=== RECORDS FOR THE EXERCISE ===

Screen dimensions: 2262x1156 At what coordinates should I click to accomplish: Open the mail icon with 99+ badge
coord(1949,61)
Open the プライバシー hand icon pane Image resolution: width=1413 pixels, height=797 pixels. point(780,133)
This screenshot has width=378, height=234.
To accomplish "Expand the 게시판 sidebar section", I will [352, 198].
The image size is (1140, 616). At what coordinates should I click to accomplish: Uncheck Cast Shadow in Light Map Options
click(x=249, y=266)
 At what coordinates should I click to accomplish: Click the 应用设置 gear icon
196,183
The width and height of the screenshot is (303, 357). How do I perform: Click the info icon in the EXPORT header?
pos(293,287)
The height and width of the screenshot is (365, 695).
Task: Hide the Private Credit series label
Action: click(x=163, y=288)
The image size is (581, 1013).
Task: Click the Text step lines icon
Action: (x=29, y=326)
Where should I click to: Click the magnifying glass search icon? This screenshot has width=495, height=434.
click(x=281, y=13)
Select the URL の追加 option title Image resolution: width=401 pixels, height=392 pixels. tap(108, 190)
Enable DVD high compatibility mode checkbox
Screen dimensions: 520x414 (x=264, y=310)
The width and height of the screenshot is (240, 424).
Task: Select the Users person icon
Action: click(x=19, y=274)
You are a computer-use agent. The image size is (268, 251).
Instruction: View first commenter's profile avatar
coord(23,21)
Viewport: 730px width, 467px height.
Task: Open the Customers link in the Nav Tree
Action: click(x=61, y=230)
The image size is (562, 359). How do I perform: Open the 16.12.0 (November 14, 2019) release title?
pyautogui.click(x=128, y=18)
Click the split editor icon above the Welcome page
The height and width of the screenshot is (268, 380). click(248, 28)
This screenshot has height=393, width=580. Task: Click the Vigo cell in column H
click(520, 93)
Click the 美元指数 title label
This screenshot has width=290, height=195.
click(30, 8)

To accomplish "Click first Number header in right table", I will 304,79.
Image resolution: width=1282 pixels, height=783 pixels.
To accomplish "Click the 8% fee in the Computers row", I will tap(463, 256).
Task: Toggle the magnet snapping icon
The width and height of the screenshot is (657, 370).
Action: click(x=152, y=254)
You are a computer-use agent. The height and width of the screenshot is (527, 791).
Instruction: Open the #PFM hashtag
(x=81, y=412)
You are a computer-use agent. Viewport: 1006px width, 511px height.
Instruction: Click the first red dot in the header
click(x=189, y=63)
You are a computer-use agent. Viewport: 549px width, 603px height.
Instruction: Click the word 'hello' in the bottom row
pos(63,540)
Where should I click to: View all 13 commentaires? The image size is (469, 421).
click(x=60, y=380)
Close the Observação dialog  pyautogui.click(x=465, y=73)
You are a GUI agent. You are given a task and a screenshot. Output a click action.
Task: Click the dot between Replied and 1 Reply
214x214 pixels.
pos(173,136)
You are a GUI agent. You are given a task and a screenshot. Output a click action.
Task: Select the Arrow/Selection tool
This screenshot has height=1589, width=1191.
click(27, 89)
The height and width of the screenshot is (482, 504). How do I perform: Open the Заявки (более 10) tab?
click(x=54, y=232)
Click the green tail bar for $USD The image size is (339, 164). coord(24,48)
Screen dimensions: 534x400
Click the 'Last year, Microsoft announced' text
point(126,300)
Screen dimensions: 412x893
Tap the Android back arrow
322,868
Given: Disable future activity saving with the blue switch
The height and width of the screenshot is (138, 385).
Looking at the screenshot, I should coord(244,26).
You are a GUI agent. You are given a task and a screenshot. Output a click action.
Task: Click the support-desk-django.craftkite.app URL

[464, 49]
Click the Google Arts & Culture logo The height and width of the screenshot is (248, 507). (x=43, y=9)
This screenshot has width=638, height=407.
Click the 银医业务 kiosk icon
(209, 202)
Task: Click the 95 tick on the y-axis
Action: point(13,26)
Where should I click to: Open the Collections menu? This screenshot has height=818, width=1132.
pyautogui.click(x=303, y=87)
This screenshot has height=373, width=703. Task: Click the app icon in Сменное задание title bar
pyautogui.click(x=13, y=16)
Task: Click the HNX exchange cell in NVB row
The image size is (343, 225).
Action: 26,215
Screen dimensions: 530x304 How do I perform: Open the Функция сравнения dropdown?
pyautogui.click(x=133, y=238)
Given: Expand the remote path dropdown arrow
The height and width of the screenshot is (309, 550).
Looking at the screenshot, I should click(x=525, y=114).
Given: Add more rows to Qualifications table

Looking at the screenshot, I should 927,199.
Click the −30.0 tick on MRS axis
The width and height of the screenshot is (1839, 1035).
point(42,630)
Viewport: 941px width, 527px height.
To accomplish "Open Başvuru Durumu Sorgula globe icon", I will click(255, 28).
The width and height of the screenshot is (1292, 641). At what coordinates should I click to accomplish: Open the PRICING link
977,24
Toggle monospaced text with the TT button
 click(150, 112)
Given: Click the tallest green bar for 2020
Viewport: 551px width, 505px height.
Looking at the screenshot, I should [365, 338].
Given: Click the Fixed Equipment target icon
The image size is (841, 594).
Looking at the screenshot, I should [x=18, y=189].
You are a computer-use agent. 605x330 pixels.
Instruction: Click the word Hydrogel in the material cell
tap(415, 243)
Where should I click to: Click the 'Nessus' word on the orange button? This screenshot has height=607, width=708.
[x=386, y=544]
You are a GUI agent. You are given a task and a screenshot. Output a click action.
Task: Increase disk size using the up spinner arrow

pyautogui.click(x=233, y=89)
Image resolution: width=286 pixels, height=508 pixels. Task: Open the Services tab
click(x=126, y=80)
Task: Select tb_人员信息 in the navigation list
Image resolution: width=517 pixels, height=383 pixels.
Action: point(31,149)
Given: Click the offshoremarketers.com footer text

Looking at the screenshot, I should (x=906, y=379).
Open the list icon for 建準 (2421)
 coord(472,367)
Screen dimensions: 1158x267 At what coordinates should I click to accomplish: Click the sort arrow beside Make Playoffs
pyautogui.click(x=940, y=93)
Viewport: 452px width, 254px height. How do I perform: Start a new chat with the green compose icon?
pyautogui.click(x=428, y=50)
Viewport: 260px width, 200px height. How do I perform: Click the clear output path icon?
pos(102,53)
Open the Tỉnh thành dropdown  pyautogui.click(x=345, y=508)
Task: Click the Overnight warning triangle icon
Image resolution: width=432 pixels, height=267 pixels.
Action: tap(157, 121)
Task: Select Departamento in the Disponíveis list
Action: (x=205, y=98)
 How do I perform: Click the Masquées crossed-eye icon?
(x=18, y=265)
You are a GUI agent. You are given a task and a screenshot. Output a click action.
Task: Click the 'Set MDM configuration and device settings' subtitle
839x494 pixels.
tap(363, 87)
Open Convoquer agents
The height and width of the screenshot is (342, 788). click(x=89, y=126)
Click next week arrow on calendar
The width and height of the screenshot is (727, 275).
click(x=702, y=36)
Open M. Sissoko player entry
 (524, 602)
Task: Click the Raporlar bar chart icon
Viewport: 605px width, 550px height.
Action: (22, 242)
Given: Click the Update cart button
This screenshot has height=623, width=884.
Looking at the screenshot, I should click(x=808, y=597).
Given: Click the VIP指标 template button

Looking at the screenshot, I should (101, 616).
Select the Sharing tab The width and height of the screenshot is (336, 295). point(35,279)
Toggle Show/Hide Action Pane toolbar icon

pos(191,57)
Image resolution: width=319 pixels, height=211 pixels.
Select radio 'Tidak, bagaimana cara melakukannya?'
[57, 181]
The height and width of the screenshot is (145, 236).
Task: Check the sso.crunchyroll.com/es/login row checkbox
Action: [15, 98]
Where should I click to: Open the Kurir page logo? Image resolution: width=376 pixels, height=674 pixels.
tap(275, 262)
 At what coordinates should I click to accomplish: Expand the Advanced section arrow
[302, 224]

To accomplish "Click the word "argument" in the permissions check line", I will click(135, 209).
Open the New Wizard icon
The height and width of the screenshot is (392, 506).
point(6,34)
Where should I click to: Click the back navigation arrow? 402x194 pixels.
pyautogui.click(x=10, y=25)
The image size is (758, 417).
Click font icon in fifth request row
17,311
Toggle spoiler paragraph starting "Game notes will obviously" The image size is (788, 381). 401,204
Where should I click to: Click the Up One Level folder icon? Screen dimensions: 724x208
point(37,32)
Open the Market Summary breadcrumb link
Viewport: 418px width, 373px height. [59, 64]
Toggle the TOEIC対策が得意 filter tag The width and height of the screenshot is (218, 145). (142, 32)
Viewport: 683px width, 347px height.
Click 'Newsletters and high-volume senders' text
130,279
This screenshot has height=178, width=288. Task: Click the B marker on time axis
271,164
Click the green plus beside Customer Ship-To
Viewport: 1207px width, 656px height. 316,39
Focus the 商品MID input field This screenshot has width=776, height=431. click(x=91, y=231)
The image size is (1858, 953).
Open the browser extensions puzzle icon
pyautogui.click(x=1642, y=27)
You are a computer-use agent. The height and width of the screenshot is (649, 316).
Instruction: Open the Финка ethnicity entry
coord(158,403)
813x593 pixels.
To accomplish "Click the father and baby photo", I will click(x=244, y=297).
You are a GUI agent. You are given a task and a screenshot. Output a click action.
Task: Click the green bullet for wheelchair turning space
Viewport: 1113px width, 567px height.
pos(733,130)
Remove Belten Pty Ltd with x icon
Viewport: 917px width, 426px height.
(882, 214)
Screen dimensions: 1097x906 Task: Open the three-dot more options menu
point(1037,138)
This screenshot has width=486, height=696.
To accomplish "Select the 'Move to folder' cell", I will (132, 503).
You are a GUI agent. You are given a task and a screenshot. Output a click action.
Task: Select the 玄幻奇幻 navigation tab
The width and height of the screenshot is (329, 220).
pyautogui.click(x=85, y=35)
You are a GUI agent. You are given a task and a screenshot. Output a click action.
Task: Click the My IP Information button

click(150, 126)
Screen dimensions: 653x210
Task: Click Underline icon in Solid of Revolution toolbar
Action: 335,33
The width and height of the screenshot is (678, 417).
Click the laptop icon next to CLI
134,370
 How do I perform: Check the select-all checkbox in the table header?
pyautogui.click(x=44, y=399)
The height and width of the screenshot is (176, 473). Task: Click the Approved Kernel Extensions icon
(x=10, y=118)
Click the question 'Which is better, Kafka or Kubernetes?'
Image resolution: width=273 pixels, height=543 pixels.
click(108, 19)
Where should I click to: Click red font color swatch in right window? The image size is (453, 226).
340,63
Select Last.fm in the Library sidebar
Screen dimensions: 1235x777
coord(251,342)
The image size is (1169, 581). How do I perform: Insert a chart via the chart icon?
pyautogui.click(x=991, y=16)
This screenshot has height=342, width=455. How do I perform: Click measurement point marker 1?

===

TO DO:
Please output the line that contains "The height and width of the screenshot is (176, 473)." and every line after it in the entries above, exactly, and nothing more.

YOUR RESPONSE:
The height and width of the screenshot is (176, 473). Task: Click the Approved Kernel Extensions icon
(x=10, y=118)
Click the question 'Which is better, Kafka or Kubernetes?'
Image resolution: width=273 pixels, height=543 pixels.
click(108, 19)
Where should I click to: Click red font color swatch in right window? The image size is (453, 226).
340,63
Select Last.fm in the Library sidebar
Screen dimensions: 1235x777
coord(251,342)
The image size is (1169, 581). How do I perform: Insert a chart via the chart icon?
pyautogui.click(x=991, y=16)
This screenshot has height=342, width=455. How do I perform: Click measurement point marker 1?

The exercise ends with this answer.